Thanks. I was thinking that if they were like the other Premier engines that they would be pretty good. The picture in the ad shows blind center drivers... I wonder how close these locos are to the old AHM 2-10-2's. And, I wonder how they would do on my 22" radius curves...

Thanks again.

dlm

Reply to
Dan Merkel

Excuse me for asking, but I'm not a steam guy so the term may be lost on me... "blind" drivers means no flanges, correct?

Reply to
Mark Mathu

Correct, and this was pretty common on many prototypes too. It helps make long wheelbase locos more 'flexible' in traversing sharp curves ... the same reason we modelers use them. They were most common on locos with long rigid wheelbases, often 10-coupled locos like 2-10-0's and

2-10-2's and similar.

Occasionally they could be found even on small locos like switchers that had to access unusually sharply curved trackwork.

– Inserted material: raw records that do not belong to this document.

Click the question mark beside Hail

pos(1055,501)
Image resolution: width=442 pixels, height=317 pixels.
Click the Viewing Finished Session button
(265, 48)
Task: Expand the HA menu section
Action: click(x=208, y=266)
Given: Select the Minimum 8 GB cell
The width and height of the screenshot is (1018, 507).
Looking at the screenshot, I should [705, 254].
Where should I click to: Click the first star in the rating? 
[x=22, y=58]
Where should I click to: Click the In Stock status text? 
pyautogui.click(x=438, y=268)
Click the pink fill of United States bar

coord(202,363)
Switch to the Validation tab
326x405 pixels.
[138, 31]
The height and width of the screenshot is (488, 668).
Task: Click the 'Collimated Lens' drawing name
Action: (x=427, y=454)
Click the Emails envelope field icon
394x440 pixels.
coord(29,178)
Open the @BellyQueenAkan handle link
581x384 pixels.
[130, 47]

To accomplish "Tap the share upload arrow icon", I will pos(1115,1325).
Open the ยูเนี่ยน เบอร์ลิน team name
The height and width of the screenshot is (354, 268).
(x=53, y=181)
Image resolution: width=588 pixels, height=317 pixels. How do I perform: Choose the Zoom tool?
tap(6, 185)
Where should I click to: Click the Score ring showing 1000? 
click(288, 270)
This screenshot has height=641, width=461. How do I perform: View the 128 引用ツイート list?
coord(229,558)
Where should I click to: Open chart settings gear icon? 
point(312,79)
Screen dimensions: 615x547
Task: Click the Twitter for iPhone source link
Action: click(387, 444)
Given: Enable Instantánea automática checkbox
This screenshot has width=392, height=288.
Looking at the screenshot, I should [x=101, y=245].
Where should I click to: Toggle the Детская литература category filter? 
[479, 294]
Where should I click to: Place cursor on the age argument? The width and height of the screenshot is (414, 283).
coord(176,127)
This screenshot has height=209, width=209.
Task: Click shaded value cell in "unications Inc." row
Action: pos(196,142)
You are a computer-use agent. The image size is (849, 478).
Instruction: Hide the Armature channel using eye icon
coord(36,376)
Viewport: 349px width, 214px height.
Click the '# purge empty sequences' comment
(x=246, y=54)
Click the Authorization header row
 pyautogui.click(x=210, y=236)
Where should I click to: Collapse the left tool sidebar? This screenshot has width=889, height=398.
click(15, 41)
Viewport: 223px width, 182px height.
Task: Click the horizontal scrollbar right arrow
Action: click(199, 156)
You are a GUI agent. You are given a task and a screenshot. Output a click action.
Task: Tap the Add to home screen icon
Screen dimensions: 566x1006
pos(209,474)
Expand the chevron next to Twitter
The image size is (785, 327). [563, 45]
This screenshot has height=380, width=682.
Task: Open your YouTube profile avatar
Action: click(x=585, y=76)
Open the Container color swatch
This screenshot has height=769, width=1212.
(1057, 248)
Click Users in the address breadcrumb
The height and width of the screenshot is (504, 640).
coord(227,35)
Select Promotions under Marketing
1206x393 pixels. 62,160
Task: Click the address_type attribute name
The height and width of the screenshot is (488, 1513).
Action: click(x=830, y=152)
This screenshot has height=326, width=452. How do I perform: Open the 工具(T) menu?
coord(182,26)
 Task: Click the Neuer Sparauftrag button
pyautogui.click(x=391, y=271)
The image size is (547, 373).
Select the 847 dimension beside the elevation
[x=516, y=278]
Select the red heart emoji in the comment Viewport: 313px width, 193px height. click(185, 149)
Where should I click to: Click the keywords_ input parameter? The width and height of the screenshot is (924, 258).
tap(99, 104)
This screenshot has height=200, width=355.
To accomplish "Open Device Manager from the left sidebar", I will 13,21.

I've even seen a 4-6-0 with blind drivers ... the first *TWO* driver sets no less, with only the back set flanged. It relied only on the lead truck to center the front of the loco. Strange.

That's not to say that ALL models have the SAME arrangement of blind drivers as the prototype (if any), but it's nothing to get excited about, and MAY be desirable for various reasons.

Dan Mitchell ============

Reply to
Daniel A. Mitchell

Yes, and the prototype used them too, for the same reason: to enable long wheelbase steamers to traverse tight curves. Those blind drivers also had wider tires. Some early 2-8-0s had _two_ axles of blind drivers, even.

HTH

Reply to
Wolf Kirchmeir

Reply to
G.M.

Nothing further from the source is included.